SAN ANTONIO – Bexar County scored a win Friday in a lawsuit targeting its Immigrant Legal Services program.
District Judge Mary Lou Alvarez ruled Texas Attorney General Ken Paxton’s office did not have the authority to bring a lawsuit that claimed the county’s distribution of funds for the program was unconstitutional.
Alvarez ordered Paxton and his office’s attorneys can no longer appear in the case.
“Absent express constitutional authority or authority provided through the Texas legislature, (Paxton) doesn’t have the authority to just sue counties whenever he disagrees with their discretionary funding decisions‚" Bexar County Assistant District Attorney Lisa Cubriel told reporters after the judge’s ruling.
The court provided a Feb. 27 deadline for someone else “authorized to act” to take on the case. If no one does, the court said it will strike the pleadings.
However, the deadline comes one day before the contract for the programs is set to expire.
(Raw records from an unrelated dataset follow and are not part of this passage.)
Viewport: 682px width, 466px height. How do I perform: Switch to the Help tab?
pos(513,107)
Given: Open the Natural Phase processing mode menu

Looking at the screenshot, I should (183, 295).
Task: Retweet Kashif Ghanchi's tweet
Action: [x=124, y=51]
“It’s been in place for over a year,” Larry Roberson, the Civil Division Chief in the Bexar County District Attorney’s Office said. “The attorney general filed suit in February — early February. It ends February 28, and we have wasted a tremendous amount of judicial resources, lots of litigation resources — I have a whole team behind me, resources with the attorney general’s office — for a contract that ends in eight days, five business days.”
Bexar County commissioners voted to approve two $500,000 agreements in May 2024 with American Gateways and Refugee and Immigrant Center for Education and Legal Services (RAICES) to provide legal representation for indigent immigrants facing the threat of deportation or in danger of losing their immigration status.
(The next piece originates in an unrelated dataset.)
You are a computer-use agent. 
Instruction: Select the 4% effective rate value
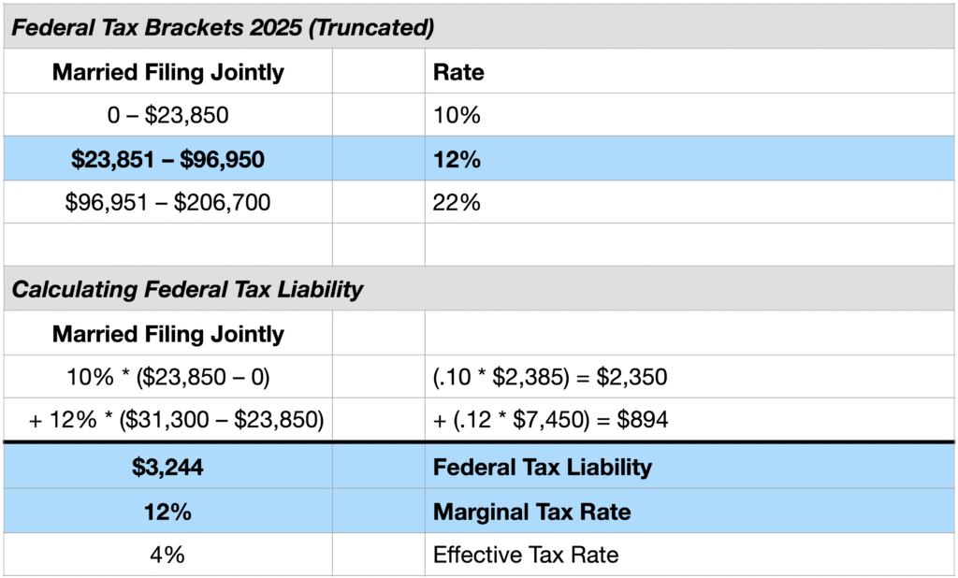click(168, 555)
Commissioners approved the contracts 3-1, with Precinct 3 Commissioner Grant Moody voting against them and Precinct 4 Commissioner Tommy Calvert abstaining.
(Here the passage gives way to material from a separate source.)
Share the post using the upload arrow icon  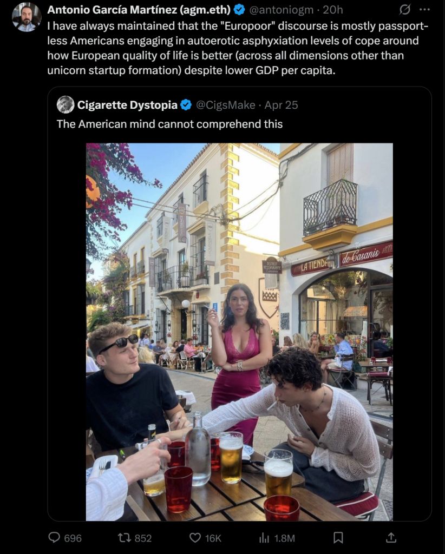[390, 538]
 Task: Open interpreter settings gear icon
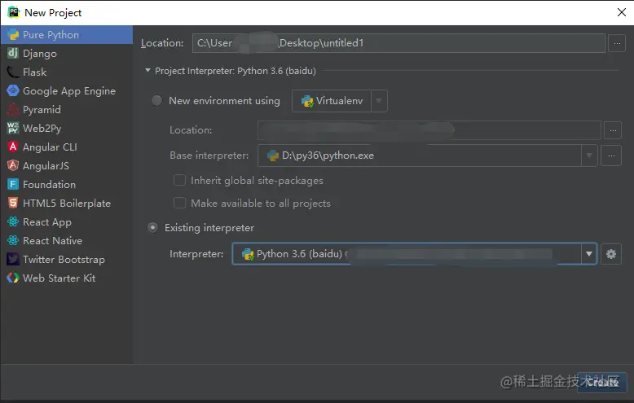611,254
In December 2025, commissioners voted 4-1, with Moody dissenting again, to extend the contract with American Gateways through Feb. 28, using $566,181 of unspent funds from the agreements.
Laura Flores Dixon with American Gateways told commissioners at the December meeting the “vast majority” of their clients were “families, children, who were arrested while lawfully attending immigration court proceedings.”
Asked after Alvarez’s ruling if the county would continue to do similar contracts, Bexar County Judge Peter Sakai said “we will consider what the needs of our community is.”
“We have won today, and we will be back in about a week,” Sakai said. “And then we will then decide what future services are needed for these children and families."
Another judge rejected a similar lawsuit Paxton’s office filed against Harris County last December.
Why Paxton sued?
Paxton argued in the lawsuits against Bexar and Harris counties that the programs “serve no public purpose and instead constitute unconstitutional grants of public funds to private entities to subsidize individual deportation defenses.”
He has asked judges to stop officials in Harris and Bexar counties from disbursing funds to these organizations immediately, and bar them from doing so in the future.
Paxton has filed similar lawsuits against the cities of Austin and San Antonio over their support of nonprofit organizations that help Texans access abortions.
In June 2025, the 15th Court of Appeals blocked San Antonio from using the funds the city had allocated to potentially help people who needed to travel out of the state for abortions.
The city asked for the appeal to be dismissed in September 2025 after a new state law took effect that blocks cities and other government entities from providing public money to help with logistical support for women seeking abortions.
The attorney general’s office did not immediately respond to request for comment.